Note, the loss computation above implicitly uses teacher forcing, where ground truth target tokens are used instead the model’s own output in the auto-regressive decoding phase.

In the optimization loop, gradients are masked to only be applied to the non-user prompt portion of the adversarial matrix along with the relevant projections. Both of these are done in a context manager to avoid these computations being tracked by the autograd engine.

    
    ...

    loss = self.compute_loss(adversarial_tokens, target)
    loss.backward()

    with torch.no_grad():
        gradients = Util.overlay(torch.zeros_like(adversarial_tokens.grad), self.num_prefix, self.num_suffix, adversarial_tokens.grad)
        clipped_gradients = self.clip_norm(gradients, max_norm=20.0)
        adversarial_tokens.grad.copy_(clipped_gradients)

    optimizer.step()
    scheduler.step()
    
    learning_rate = scheduler.get_last_lr()[0]

    with torch.no_grad():
        hard_loss = self.compute_hard_loss(adversarial_tokens, target)
        projected = self.simplex_projection(adversarial_tokens)
        target_entropy = self.compute_target_entropy(learning_rate, loss.item(), hard_loss)
        projected = self.entropy_projection(projected, target_entropy)
        adversarial_tokens.copy_(projected)

    ...

Experiments

Some key things to ensure for stable training and convergence:

alignment between soft and hard token loss
preventing learning degenerate solutions and mode collapse

While the soft token loss (green) is noisy, it trends downwards centered around the hard token loss, indicating alignment.

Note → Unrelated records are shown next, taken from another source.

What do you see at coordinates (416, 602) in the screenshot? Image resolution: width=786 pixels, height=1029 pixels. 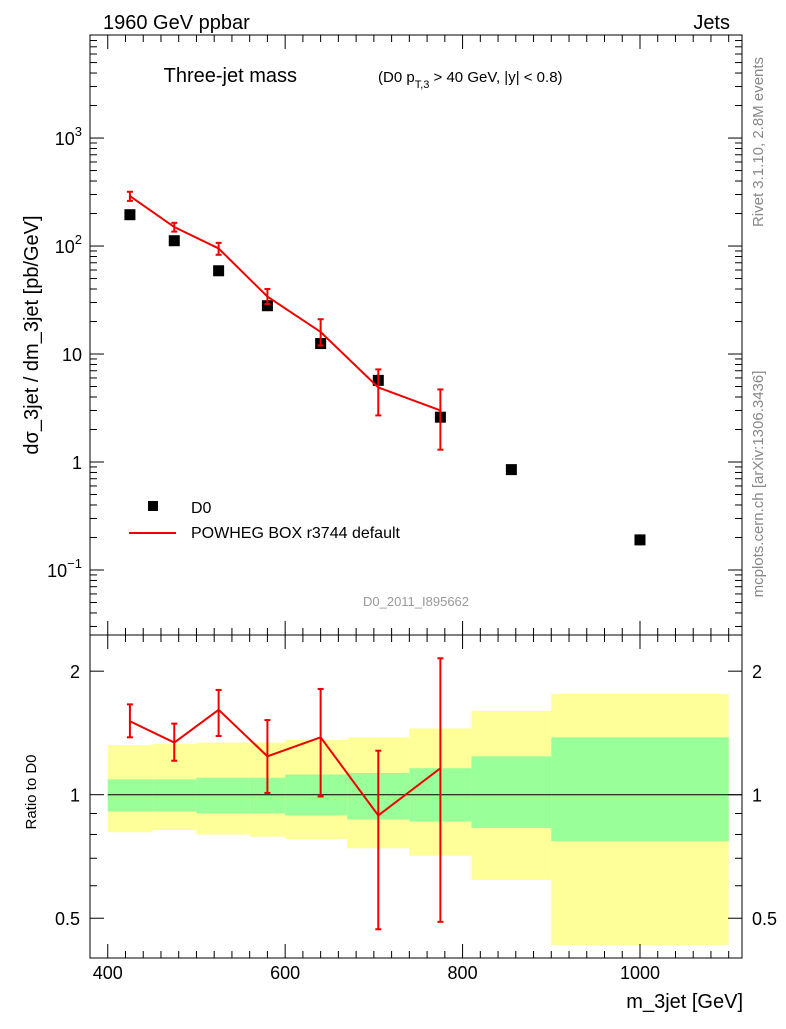 I see `analysis-watermark: D0_2011_I895662` at bounding box center [416, 602].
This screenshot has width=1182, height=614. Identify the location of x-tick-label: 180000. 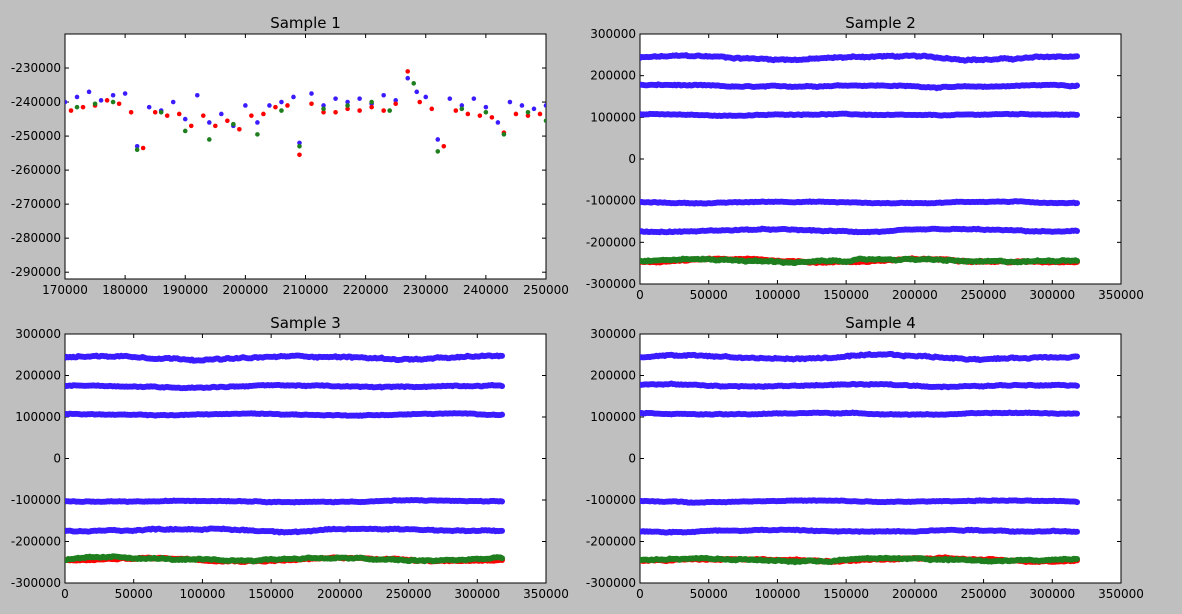
(125, 290).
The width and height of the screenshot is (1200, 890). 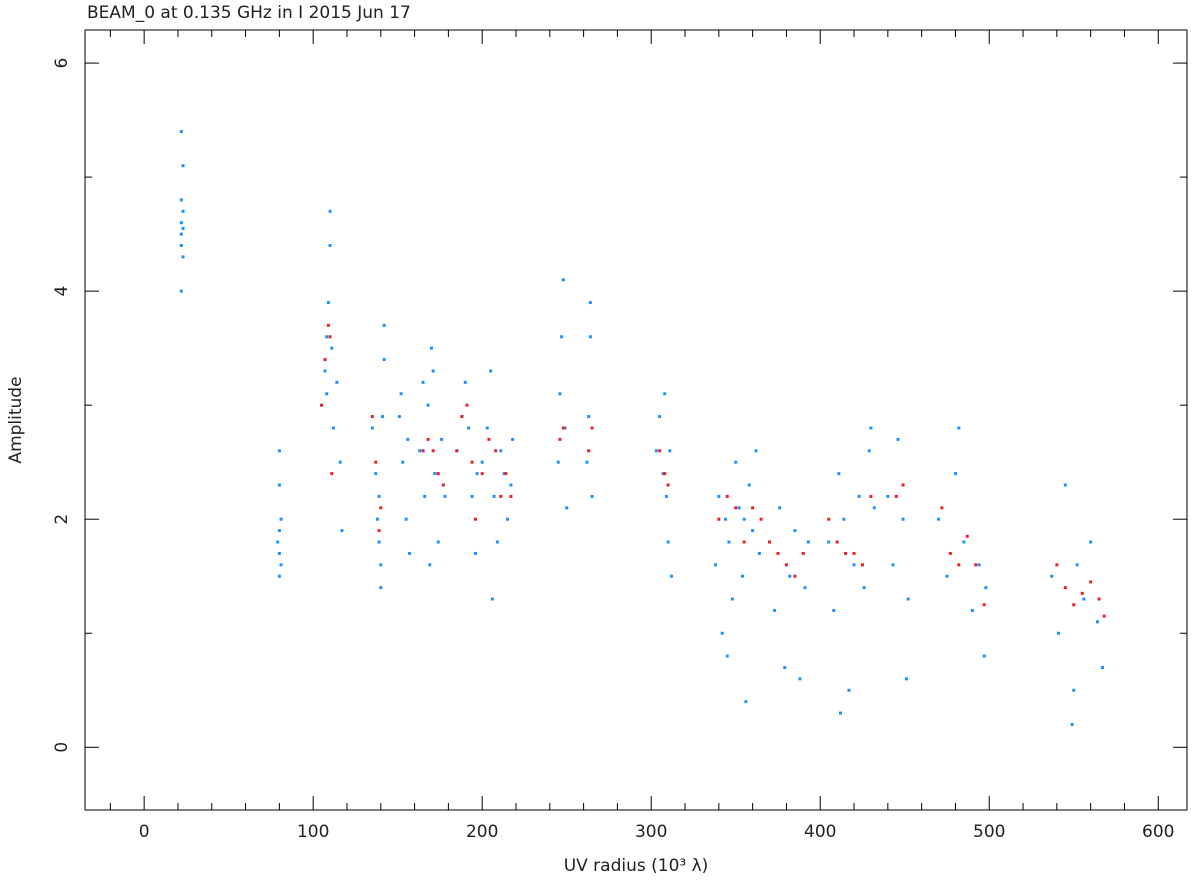 I want to click on y-tick-label: 6, so click(x=62, y=64).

Zooming in, the mean entropy (red) trends downwards as we converge to sparser, discrete solutions. The hard token loss (orange) decreases step-wise after many iterations of search, as indicated by the best hard token loss so far (blue).

The final token entropies of the learned tokens are low, suggesting convergence to discrete predictions:

An example adversarial token's learned distribution over the vocabulary.

*TODO: I am actively exploring methods in alignment to increase resilience and will update this section.

Conclusion

Optimizing the relaxed objective purely without alignment to discretized token, i.e., finding adversarial embeddings is trivial in comparison to finding discrete solutions, i.e., adversarial tokens. However, discrete adversarial tokens exist and are effective in steering open-weight models such as Vicuna-7B and Gemma-2B into generating harmful content.